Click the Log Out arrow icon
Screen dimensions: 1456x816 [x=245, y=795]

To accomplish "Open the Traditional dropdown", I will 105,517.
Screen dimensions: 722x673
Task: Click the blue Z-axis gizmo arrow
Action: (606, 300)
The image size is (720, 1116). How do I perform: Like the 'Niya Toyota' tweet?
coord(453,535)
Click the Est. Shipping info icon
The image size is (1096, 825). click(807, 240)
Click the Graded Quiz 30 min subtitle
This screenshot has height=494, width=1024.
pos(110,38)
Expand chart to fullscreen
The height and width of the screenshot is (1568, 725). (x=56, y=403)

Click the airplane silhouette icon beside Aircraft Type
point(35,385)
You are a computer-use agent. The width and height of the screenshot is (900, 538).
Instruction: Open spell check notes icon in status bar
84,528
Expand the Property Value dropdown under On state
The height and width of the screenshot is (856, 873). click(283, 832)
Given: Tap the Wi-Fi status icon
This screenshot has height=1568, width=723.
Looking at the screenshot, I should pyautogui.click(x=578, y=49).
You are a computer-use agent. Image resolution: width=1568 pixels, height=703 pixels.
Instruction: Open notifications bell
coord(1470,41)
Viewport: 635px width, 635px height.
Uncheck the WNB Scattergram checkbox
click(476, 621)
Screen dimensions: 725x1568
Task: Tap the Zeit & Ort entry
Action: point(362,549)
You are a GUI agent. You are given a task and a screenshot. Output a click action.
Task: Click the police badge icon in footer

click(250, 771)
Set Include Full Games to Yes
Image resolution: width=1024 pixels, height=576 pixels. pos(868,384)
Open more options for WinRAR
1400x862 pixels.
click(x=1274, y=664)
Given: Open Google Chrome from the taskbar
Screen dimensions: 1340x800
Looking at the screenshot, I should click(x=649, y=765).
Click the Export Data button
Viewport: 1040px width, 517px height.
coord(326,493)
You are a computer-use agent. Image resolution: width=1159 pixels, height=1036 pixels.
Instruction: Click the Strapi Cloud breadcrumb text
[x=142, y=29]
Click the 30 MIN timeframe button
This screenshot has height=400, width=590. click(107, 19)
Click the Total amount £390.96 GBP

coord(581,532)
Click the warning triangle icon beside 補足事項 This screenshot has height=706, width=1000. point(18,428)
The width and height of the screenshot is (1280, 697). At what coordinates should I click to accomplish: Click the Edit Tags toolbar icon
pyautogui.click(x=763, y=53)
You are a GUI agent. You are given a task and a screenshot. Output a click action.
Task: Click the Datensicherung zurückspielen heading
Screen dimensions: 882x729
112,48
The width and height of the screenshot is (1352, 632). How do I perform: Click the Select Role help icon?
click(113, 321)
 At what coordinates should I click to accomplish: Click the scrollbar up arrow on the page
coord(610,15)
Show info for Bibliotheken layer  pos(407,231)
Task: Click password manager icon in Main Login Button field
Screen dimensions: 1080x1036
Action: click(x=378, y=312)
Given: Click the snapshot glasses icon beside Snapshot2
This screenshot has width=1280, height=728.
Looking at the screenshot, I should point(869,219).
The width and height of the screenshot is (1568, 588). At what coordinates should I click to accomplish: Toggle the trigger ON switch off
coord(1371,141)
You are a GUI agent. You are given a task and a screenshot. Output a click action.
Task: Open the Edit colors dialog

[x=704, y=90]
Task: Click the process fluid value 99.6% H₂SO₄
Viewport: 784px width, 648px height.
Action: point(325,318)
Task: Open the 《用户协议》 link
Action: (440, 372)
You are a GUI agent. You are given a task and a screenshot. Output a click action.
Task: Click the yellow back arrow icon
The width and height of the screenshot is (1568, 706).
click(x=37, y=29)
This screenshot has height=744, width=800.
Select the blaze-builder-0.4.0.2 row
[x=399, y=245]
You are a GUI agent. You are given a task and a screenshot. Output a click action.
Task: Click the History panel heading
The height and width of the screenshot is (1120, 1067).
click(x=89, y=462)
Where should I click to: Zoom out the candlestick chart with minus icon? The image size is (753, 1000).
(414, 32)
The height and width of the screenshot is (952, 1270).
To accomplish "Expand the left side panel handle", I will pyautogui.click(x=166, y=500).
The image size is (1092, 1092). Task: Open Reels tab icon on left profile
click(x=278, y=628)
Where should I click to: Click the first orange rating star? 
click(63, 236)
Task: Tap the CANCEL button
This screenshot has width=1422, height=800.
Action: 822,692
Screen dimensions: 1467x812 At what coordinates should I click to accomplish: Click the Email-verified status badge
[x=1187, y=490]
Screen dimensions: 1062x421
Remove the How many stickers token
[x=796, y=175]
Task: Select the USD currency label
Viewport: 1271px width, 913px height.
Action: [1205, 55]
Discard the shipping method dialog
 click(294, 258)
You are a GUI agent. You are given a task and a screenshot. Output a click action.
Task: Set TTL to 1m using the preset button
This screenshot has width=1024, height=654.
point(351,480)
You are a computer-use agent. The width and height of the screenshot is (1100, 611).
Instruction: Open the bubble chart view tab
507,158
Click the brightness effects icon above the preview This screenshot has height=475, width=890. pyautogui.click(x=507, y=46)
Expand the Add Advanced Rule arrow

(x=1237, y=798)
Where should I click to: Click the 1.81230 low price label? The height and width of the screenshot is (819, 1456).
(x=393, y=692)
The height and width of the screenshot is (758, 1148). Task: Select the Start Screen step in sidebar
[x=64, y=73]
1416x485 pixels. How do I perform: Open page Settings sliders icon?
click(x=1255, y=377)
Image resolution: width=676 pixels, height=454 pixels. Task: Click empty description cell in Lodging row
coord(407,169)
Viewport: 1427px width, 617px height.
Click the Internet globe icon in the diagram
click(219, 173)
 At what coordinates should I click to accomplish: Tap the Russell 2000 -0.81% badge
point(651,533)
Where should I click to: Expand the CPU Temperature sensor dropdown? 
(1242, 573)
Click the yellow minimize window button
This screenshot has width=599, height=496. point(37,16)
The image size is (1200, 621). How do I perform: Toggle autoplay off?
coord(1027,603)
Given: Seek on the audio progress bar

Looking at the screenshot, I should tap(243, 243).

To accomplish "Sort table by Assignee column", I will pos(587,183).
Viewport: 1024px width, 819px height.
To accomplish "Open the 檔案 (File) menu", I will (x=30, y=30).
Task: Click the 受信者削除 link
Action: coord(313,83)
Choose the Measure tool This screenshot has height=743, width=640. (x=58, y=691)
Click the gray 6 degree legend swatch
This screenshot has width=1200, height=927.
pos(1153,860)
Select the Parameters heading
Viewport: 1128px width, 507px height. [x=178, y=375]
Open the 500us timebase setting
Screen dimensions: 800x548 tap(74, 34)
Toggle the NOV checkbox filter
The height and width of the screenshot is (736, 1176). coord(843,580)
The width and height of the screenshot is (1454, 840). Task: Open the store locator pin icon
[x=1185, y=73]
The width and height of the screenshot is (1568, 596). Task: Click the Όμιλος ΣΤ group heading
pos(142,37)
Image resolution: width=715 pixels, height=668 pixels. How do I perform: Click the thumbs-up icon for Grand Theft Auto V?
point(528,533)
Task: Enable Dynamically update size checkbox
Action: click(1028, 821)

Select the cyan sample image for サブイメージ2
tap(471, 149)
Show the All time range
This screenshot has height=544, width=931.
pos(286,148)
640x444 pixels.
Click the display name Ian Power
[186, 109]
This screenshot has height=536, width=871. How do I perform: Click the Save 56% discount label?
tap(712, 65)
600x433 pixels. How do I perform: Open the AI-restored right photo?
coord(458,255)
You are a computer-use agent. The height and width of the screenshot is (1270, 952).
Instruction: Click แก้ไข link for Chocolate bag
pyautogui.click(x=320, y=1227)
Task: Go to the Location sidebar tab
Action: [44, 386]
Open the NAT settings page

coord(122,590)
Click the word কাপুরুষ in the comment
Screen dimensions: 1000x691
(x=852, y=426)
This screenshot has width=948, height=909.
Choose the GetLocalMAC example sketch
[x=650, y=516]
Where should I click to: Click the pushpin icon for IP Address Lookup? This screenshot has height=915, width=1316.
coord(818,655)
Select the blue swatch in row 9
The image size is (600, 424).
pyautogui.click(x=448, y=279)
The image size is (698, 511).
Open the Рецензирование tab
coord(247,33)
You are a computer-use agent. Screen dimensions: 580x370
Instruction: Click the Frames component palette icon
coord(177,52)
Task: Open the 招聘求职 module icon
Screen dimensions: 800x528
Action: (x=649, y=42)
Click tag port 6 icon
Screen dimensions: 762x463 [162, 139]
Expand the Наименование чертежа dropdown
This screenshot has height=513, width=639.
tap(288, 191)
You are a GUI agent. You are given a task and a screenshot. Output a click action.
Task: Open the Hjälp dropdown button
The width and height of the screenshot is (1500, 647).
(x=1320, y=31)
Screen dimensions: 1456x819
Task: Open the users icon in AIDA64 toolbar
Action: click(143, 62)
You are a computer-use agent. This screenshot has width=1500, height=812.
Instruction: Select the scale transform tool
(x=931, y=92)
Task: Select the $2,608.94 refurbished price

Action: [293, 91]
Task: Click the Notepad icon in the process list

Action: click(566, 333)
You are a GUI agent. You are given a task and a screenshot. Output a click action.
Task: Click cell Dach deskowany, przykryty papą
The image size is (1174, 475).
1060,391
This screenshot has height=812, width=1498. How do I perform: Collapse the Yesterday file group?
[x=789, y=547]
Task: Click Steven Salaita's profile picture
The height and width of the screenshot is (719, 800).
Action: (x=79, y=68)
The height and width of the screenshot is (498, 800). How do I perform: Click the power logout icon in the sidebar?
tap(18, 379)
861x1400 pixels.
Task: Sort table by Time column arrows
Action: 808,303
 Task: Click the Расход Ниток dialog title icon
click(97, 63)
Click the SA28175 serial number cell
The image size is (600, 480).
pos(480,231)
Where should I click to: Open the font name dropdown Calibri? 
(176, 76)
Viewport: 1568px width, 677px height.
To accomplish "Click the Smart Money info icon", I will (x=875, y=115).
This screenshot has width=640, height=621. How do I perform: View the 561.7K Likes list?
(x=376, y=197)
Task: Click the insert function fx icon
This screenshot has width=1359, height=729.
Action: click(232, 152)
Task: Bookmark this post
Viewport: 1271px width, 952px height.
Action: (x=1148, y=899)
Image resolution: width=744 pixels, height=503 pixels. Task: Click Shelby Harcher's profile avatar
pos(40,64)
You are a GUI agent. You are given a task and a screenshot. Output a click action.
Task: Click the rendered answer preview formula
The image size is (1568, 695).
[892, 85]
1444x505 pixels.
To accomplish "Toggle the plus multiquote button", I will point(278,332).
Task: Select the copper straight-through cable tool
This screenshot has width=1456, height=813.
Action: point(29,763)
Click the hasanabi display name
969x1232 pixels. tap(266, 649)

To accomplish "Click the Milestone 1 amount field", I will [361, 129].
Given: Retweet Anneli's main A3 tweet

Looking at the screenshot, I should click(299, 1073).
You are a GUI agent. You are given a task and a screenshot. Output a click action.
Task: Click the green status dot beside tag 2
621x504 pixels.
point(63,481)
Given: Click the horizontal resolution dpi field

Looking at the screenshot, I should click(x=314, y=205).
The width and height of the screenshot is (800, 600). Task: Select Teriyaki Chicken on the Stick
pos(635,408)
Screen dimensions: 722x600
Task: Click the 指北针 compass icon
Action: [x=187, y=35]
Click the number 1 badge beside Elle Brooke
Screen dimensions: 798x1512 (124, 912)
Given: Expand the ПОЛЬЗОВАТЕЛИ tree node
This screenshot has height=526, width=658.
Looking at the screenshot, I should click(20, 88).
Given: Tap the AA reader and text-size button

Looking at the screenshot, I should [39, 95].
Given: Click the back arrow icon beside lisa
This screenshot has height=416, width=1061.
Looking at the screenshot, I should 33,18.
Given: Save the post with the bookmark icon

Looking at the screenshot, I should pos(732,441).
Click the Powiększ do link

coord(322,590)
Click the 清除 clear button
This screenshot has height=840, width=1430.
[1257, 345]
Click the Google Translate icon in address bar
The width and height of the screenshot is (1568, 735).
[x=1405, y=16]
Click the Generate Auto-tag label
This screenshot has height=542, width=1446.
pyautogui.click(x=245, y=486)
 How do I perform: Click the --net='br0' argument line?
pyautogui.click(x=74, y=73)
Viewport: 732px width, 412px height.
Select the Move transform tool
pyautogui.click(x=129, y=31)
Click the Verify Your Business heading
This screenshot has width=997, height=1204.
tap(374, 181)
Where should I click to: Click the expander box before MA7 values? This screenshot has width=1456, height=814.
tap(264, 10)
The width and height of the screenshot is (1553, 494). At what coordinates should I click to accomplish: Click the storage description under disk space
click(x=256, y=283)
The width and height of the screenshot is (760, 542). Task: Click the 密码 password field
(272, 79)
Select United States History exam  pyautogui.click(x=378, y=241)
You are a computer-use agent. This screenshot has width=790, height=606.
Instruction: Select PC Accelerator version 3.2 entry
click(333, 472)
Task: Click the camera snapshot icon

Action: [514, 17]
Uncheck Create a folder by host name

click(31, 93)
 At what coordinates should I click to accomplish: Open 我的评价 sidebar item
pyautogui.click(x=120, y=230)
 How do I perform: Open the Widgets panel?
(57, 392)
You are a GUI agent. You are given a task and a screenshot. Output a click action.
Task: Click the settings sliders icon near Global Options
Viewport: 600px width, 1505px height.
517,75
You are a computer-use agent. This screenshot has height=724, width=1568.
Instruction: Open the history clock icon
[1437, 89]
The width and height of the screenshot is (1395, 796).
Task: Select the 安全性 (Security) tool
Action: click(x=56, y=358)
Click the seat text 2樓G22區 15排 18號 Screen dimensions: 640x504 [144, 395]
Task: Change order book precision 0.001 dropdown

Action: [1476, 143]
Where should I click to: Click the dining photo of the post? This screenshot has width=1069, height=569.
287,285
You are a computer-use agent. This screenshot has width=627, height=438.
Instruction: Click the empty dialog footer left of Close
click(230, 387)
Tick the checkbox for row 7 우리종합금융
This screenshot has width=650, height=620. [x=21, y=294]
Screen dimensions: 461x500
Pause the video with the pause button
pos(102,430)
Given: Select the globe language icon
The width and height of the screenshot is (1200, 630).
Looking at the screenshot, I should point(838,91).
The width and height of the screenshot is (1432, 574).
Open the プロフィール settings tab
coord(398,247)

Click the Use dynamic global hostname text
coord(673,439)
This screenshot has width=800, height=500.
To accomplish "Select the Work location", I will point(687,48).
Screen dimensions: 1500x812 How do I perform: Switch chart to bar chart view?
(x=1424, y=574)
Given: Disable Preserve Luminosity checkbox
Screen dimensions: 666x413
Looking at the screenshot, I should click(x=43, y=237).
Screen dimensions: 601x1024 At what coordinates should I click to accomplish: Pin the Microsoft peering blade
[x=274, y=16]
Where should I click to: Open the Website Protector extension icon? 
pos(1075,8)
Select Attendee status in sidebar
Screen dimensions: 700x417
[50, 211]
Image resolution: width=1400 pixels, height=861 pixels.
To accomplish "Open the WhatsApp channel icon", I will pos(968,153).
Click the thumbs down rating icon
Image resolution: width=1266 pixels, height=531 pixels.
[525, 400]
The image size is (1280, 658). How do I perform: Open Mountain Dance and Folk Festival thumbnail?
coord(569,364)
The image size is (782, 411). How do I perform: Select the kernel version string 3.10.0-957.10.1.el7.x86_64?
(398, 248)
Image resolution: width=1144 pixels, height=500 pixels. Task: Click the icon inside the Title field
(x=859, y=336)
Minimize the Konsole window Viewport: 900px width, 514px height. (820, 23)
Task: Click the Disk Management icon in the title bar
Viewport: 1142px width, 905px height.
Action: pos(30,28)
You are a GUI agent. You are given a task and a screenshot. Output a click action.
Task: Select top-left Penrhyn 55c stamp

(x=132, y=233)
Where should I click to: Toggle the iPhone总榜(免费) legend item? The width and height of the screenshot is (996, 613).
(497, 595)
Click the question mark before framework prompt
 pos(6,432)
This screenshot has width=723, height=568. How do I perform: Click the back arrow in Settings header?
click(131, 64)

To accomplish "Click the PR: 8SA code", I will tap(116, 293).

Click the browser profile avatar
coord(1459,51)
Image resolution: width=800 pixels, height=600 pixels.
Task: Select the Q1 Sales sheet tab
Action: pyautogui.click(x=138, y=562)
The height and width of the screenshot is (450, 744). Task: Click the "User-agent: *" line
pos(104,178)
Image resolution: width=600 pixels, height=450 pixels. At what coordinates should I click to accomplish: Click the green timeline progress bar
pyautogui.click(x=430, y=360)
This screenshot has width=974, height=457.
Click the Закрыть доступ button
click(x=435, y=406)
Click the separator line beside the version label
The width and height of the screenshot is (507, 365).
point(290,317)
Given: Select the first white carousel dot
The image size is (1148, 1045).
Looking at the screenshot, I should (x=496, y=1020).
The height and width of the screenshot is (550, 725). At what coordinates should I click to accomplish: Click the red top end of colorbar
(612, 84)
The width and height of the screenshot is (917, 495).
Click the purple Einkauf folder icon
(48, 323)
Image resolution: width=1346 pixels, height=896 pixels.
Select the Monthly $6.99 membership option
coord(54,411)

-=-=-

DIRECTIONS FOR THIS TASK >> Give the number of lines above containing the word "Google", with no other text.

ANSWER TO THIS EXERCISE >> 2